[Given request]
Put the part of the records that opens with the line containing "You are a computer-use agent. Viewport: 156px" and runs through the end of the records into a numbered list, skipping blank lines.

[Data extract]

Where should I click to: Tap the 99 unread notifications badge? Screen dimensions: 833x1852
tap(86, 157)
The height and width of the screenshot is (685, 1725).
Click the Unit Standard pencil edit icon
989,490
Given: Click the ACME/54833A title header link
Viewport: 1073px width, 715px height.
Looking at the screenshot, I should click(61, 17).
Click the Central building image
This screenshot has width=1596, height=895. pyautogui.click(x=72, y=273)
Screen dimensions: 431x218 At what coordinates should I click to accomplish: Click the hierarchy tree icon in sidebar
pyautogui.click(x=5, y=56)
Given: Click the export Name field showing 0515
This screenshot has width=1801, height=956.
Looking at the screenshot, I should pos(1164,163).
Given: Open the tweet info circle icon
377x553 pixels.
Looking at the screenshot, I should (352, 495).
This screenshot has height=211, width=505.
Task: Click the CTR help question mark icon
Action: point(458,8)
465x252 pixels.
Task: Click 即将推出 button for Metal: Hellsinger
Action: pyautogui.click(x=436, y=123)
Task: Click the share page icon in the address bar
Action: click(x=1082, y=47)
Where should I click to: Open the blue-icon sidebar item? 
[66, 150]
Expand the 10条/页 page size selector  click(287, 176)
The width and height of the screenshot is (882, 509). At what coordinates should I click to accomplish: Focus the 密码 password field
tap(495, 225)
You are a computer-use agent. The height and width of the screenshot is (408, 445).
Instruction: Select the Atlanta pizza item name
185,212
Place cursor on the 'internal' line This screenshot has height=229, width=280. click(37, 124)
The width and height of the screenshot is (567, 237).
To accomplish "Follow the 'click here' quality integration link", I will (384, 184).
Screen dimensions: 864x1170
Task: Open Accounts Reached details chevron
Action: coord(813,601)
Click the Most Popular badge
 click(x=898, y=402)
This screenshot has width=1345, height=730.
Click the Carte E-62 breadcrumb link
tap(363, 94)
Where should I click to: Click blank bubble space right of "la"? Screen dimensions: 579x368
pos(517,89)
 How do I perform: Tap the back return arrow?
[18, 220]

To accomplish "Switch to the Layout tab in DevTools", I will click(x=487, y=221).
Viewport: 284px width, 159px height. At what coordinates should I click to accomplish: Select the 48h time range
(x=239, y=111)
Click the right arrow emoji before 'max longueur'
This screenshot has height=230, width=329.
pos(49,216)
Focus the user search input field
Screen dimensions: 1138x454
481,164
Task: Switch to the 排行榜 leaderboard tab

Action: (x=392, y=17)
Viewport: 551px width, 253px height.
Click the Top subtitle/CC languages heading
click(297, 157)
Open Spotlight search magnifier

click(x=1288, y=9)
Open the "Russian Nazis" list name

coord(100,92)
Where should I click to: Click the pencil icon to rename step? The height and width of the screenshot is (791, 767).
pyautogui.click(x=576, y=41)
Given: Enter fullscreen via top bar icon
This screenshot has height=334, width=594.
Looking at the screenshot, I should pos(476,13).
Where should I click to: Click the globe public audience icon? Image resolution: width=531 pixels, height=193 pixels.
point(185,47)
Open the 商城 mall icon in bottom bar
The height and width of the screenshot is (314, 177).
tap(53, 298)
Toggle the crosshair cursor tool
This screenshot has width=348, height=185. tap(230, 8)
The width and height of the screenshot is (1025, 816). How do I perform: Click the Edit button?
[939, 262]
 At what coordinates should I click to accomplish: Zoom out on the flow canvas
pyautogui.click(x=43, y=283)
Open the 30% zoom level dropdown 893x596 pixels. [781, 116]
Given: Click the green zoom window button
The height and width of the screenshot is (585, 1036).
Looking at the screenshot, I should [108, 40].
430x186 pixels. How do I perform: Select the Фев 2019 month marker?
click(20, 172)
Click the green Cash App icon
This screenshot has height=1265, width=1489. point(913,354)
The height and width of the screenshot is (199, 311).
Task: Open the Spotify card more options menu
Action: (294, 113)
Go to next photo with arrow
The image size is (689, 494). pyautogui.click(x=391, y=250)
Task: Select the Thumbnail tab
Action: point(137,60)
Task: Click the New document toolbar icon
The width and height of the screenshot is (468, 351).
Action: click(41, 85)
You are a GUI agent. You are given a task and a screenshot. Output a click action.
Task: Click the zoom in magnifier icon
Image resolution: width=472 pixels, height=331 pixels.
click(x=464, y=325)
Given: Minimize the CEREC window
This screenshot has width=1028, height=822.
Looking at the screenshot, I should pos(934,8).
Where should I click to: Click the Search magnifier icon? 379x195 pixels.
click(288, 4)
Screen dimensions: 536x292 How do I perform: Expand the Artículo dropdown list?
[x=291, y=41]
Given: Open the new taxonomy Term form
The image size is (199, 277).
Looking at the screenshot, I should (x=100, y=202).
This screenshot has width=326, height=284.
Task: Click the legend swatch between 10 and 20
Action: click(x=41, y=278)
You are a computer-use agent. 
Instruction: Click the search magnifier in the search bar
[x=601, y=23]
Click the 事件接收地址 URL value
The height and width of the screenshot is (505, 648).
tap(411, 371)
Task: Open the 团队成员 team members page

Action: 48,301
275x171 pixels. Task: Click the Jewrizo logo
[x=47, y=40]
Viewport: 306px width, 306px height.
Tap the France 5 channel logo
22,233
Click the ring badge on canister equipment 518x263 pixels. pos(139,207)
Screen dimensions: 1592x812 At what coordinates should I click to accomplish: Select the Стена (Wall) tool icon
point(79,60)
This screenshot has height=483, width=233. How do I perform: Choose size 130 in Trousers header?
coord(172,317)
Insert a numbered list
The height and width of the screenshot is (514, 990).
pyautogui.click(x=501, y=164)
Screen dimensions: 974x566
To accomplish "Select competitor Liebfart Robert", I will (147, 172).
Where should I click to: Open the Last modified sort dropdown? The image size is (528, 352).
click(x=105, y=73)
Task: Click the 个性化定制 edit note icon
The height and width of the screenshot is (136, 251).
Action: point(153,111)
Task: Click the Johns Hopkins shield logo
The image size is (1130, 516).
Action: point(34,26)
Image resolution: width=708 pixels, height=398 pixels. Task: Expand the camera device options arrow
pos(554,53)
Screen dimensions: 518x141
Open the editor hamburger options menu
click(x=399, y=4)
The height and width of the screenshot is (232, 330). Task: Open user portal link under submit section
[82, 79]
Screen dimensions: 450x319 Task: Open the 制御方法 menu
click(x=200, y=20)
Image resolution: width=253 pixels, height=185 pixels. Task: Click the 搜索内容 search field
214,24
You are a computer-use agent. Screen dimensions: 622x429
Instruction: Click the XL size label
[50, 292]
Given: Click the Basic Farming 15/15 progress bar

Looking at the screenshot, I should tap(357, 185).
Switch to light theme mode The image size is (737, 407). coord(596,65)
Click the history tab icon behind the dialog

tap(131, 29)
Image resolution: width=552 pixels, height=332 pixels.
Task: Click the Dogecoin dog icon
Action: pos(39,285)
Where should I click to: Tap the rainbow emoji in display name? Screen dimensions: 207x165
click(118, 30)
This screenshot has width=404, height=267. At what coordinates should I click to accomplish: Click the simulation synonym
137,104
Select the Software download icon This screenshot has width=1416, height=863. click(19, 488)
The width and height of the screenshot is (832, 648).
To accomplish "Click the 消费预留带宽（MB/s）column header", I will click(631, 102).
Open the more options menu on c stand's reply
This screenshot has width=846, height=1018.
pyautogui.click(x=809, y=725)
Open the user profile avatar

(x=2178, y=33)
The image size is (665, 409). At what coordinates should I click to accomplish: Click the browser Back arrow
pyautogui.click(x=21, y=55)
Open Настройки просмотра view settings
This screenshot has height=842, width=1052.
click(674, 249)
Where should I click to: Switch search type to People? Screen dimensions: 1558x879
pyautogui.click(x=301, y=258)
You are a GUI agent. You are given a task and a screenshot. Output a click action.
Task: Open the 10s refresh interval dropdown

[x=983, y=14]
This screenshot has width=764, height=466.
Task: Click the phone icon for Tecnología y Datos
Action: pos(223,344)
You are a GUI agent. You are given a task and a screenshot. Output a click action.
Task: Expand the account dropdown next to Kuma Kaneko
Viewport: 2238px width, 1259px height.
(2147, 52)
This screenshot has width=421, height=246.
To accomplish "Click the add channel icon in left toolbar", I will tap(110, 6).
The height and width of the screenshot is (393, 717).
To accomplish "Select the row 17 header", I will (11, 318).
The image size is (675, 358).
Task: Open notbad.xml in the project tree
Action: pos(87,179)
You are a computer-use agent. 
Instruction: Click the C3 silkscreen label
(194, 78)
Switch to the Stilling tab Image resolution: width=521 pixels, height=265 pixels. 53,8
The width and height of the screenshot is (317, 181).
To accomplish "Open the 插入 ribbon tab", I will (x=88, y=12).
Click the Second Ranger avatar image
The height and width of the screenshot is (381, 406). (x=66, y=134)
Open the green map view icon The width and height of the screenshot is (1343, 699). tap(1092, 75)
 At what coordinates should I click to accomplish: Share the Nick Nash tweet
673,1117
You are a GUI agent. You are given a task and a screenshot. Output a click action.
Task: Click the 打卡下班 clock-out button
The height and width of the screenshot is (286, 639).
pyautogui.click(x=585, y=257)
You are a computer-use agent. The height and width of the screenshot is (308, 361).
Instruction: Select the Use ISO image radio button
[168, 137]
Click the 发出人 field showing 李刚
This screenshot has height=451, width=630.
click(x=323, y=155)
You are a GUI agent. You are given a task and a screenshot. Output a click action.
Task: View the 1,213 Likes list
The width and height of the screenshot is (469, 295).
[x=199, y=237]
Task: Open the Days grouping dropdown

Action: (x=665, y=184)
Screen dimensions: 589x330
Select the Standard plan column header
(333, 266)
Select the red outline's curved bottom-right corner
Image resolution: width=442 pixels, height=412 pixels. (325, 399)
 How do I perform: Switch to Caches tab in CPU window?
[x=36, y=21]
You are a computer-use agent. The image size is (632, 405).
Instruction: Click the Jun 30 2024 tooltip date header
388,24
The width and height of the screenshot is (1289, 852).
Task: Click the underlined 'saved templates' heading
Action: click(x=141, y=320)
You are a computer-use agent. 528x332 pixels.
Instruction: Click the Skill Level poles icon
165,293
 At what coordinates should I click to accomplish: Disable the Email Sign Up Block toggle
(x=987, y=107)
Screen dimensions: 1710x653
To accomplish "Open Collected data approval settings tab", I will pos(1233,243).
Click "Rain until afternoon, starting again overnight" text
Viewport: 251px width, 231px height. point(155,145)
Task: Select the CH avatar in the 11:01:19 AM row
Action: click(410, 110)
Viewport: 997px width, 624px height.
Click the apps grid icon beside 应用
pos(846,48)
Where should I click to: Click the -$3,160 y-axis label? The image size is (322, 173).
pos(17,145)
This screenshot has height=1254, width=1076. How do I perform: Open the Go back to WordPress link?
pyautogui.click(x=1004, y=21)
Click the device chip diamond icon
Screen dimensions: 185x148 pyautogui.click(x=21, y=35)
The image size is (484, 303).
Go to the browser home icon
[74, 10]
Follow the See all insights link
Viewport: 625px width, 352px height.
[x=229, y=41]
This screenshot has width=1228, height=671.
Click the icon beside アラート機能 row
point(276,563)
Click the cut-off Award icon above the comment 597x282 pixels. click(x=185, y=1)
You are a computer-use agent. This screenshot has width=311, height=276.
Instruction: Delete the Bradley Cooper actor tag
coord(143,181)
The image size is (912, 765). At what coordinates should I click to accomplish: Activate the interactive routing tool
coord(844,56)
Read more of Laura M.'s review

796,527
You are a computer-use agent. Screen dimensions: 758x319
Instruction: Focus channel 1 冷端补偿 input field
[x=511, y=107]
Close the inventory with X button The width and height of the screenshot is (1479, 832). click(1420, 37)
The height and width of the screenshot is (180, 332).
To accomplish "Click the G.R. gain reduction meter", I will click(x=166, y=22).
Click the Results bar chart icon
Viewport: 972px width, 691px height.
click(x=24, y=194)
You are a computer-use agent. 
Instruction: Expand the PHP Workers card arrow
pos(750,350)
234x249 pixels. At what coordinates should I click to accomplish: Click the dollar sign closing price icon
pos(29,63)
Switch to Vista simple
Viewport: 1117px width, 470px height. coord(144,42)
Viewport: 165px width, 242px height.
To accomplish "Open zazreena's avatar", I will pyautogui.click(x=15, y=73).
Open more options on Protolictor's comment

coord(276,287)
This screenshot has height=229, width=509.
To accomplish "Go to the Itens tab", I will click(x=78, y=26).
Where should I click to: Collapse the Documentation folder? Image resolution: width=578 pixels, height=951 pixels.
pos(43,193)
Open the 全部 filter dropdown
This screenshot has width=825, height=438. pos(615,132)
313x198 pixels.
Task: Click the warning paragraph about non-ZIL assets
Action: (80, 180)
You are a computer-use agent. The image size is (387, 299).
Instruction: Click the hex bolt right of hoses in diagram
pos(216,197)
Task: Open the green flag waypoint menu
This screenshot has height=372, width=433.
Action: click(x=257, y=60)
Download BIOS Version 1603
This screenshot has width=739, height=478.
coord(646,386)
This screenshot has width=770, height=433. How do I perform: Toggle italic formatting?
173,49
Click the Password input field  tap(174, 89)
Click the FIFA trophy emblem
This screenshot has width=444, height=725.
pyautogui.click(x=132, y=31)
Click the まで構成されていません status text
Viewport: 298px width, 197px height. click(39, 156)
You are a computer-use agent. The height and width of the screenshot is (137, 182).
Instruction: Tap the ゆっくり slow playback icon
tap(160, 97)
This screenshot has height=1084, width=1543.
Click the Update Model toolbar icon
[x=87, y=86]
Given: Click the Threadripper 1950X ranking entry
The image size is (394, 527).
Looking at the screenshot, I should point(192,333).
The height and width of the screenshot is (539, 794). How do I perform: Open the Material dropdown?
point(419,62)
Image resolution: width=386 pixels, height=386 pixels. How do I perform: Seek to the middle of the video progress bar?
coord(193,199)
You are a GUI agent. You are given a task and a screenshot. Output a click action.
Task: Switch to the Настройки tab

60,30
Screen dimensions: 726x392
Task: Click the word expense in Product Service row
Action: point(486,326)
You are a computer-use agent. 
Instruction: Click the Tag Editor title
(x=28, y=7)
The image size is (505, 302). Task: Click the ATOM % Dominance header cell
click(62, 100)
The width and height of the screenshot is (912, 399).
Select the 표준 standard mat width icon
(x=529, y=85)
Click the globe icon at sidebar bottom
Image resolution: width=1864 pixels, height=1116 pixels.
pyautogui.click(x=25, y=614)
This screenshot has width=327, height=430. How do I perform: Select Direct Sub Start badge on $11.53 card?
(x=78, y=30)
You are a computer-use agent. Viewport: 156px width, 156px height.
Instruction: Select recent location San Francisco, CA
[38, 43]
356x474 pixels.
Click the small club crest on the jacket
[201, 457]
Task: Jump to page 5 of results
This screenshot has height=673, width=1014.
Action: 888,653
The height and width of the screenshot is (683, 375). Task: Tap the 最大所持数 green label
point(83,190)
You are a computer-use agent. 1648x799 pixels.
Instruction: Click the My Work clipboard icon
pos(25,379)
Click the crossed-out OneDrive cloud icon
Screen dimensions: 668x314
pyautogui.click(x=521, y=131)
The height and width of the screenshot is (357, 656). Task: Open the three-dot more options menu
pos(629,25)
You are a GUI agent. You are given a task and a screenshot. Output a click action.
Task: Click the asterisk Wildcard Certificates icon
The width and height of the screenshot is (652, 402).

[Task result]
1. You are a computer-use agent. Viewport: 156px width, 156px height.
2. Instruction: Select recent location San Francisco, CA
3. [38, 43]
4. 356x474 pixels.
5. Click the small club crest on the jacket
6. [201, 457]
7. Task: Jump to page 5 of results
8. This screenshot has height=673, width=1014.
9. Action: 888,653
10. The height and width of the screenshot is (683, 375). Task: Tap the 最大所持数 green label
11. point(83,190)
12. You are a computer-use agent. 1648x799 pixels.
13. Instruction: Click the My Work clipboard icon
14. pos(25,379)
15. Click the crossed-out OneDrive cloud icon
16. Screen dimensions: 668x314
17. pyautogui.click(x=521, y=131)
18. The height and width of the screenshot is (357, 656). Task: Open the three-dot more options menu
19. pos(629,25)
20. You are a GUI agent. You are given a task and a screenshot. Output a click action.
21. Task: Click the asterisk Wildcard Certificates icon
22. The width and height of the screenshot is (652, 402).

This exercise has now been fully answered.